---------- STUDY MATERIAL
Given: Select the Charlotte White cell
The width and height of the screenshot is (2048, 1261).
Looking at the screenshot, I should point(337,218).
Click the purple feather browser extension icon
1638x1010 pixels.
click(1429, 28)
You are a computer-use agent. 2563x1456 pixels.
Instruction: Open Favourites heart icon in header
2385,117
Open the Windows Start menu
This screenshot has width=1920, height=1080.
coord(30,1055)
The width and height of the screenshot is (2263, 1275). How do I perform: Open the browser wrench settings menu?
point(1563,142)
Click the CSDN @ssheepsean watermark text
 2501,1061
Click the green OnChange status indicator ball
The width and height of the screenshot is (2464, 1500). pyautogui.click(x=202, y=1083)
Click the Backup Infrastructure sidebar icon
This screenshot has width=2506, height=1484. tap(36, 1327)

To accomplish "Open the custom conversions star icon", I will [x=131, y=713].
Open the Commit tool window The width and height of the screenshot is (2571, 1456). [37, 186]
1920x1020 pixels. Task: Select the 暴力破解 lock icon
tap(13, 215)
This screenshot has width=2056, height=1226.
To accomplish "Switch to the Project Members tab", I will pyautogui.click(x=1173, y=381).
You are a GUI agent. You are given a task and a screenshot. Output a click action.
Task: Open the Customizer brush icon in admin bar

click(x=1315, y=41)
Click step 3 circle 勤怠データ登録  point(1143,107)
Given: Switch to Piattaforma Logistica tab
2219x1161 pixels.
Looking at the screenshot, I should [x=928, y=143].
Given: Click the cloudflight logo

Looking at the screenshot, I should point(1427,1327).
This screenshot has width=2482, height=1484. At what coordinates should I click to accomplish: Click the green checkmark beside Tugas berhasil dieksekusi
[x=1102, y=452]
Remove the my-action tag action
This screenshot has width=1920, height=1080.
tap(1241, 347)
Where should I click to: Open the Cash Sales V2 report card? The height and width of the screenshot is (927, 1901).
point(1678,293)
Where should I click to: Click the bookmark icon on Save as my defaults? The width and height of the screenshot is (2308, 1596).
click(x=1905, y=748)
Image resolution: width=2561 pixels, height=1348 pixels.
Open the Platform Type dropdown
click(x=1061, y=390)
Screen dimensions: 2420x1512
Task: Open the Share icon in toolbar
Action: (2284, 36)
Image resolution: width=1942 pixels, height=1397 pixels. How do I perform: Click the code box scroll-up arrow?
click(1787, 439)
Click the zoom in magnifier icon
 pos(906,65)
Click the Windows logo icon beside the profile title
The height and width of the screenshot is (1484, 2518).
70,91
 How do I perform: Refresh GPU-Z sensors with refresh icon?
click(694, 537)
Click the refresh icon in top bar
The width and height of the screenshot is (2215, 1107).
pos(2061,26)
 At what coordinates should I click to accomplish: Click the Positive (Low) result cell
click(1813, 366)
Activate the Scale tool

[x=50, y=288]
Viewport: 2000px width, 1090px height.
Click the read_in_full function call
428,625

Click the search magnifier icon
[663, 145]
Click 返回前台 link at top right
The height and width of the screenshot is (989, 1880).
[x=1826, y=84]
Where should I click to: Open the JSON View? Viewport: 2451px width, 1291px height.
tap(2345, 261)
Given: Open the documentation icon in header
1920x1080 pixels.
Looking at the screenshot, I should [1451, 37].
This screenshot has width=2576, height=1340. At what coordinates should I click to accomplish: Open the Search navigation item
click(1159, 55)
--------------------
* [EXERCISE] The entries above must each be repeated exactly.

* [THE COMPLETED TASK]
Given: Select the Charlotte White cell
The width and height of the screenshot is (2048, 1261).
Looking at the screenshot, I should point(337,218).
Click the purple feather browser extension icon
1638x1010 pixels.
click(1429, 28)
You are a computer-use agent. 2563x1456 pixels.
Instruction: Open Favourites heart icon in header
2385,117
Open the Windows Start menu
This screenshot has width=1920, height=1080.
coord(30,1055)
The width and height of the screenshot is (2263, 1275). How do I perform: Open the browser wrench settings menu?
point(1563,142)
Click the CSDN @ssheepsean watermark text
 2501,1061
Click the green OnChange status indicator ball
The width and height of the screenshot is (2464, 1500). pyautogui.click(x=202, y=1083)
Click the Backup Infrastructure sidebar icon
This screenshot has width=2506, height=1484. tap(36, 1327)

To accomplish "Open the custom conversions star icon", I will [x=131, y=713].
Open the Commit tool window The width and height of the screenshot is (2571, 1456). [37, 186]
1920x1020 pixels. Task: Select the 暴力破解 lock icon
tap(13, 215)
This screenshot has width=2056, height=1226.
To accomplish "Switch to the Project Members tab", I will pyautogui.click(x=1173, y=381).
You are a GUI agent. You are given a task and a screenshot. Output a click action.
Task: Open the Customizer brush icon in admin bar

click(x=1315, y=41)
Click step 3 circle 勤怠データ登録  point(1143,107)
Given: Switch to Piattaforma Logistica tab
2219x1161 pixels.
Looking at the screenshot, I should [x=928, y=143].
Given: Click the cloudflight logo

Looking at the screenshot, I should point(1427,1327).
This screenshot has width=2482, height=1484. At what coordinates should I click to accomplish: Click the green checkmark beside Tugas berhasil dieksekusi
[x=1102, y=452]
Remove the my-action tag action
This screenshot has width=1920, height=1080.
tap(1241, 347)
Where should I click to: Open the Cash Sales V2 report card? The height and width of the screenshot is (927, 1901).
point(1678,293)
Where should I click to: Click the bookmark icon on Save as my defaults? The width and height of the screenshot is (2308, 1596).
click(x=1905, y=748)
Image resolution: width=2561 pixels, height=1348 pixels.
Open the Platform Type dropdown
click(x=1061, y=390)
Screen dimensions: 2420x1512
Task: Open the Share icon in toolbar
Action: (2284, 36)
Image resolution: width=1942 pixels, height=1397 pixels. How do I perform: Click the code box scroll-up arrow?
click(1787, 439)
Click the zoom in magnifier icon
 pos(906,65)
Click the Windows logo icon beside the profile title
The height and width of the screenshot is (1484, 2518).
70,91
 How do I perform: Refresh GPU-Z sensors with refresh icon?
click(694, 537)
Click the refresh icon in top bar
The width and height of the screenshot is (2215, 1107).
pos(2061,26)
 At what coordinates should I click to accomplish: Click the Positive (Low) result cell
click(1813, 366)
Activate the Scale tool

[x=50, y=288]
Viewport: 2000px width, 1090px height.
Click the read_in_full function call
428,625

Click the search magnifier icon
[663, 145]
Click 返回前台 link at top right
The height and width of the screenshot is (989, 1880).
[x=1826, y=84]
Where should I click to: Open the JSON View? Viewport: 2451px width, 1291px height.
tap(2345, 261)
Given: Open the documentation icon in header
1920x1080 pixels.
Looking at the screenshot, I should [1451, 37].
This screenshot has width=2576, height=1340. At what coordinates should I click to accomplish: Open the Search navigation item
click(1159, 55)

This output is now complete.